1Applied Biochemistry Group (ABG), School of Biotechnology, Dublin City University, Dublin 9, Ireland.


An affinity purification method that isolates T-2 toxin-specific IgY utilizing a T-2-toxin-immobilized column was developed. The T-2 toxin was covalently coupled via a carbonyldiimidazole-activated hydroxyl functional group to amine-activated sepharose beads. The affinity-purified IgY was characterized by gel electrophoresis, fast protein liquid chromatography, enzyme-linked immunosorbant assay, surface plasmon resonance and mass spectrometry.
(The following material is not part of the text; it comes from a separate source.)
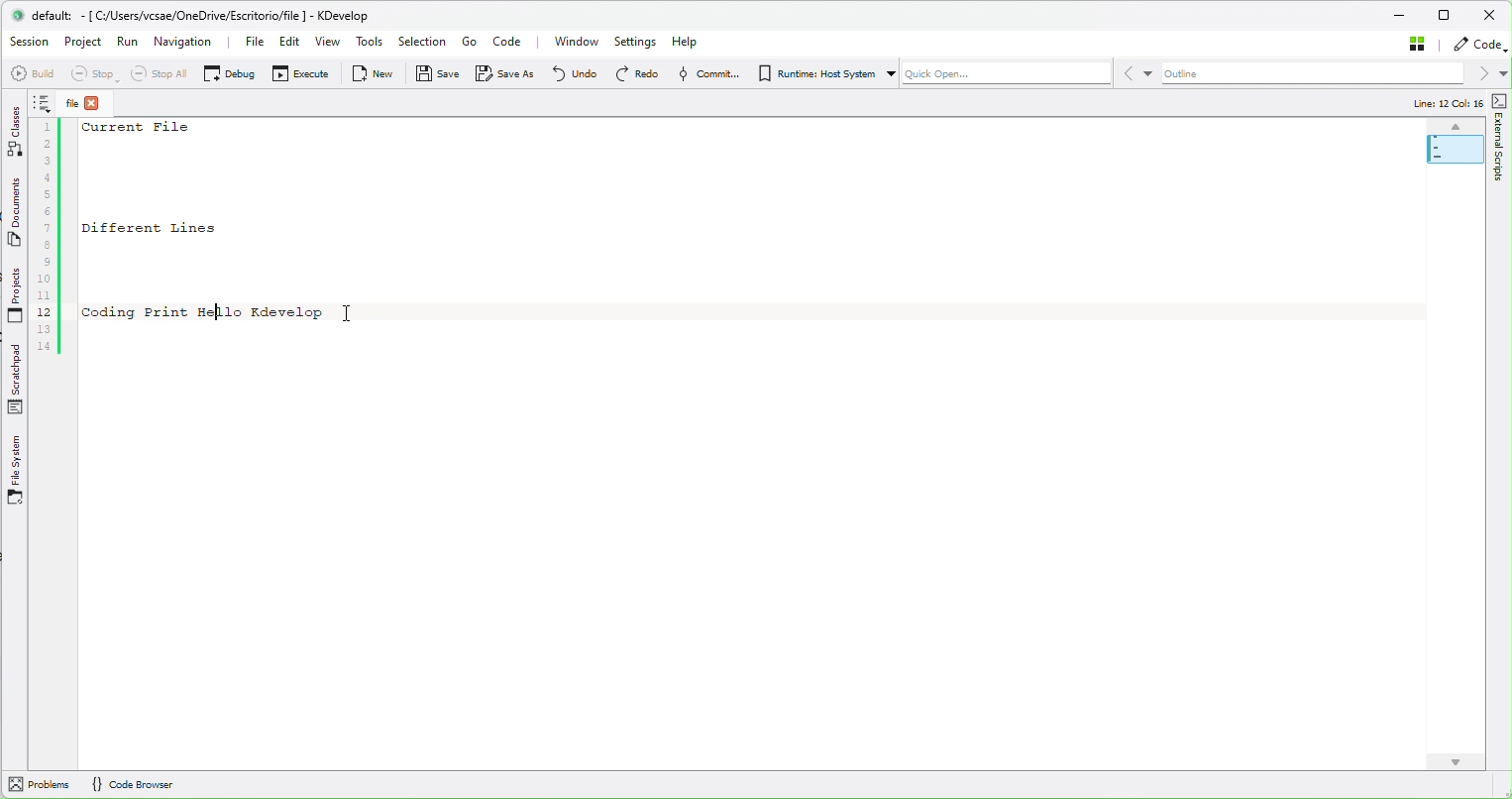 This screenshot has height=799, width=1512. What do you see at coordinates (498, 74) in the screenshot?
I see `Save all` at bounding box center [498, 74].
A competitive inhibition ELISA (CI-ELISA) was performed using affinity-purified IgY with a T-2 toxin detection sensitivity of 30 ng/mL, which falls within the maximum permissible limit of 100 ng/mL. The cross reactivity of IgY towards deoxynivalenol, zearalenone, fumonisin B1 and HT-2 was significantly reduced after affinity purification. A surface plasmon resonance (SPR)-based inhibition assay was also applied for quantitative determination of T-2 toxin in spiked wheat samples. The results obtained indicate the feasibility of utilizing this IgY-based assay for the detection of T-2 toxin in food samples.

[PubMed - indexed for MEDLINE]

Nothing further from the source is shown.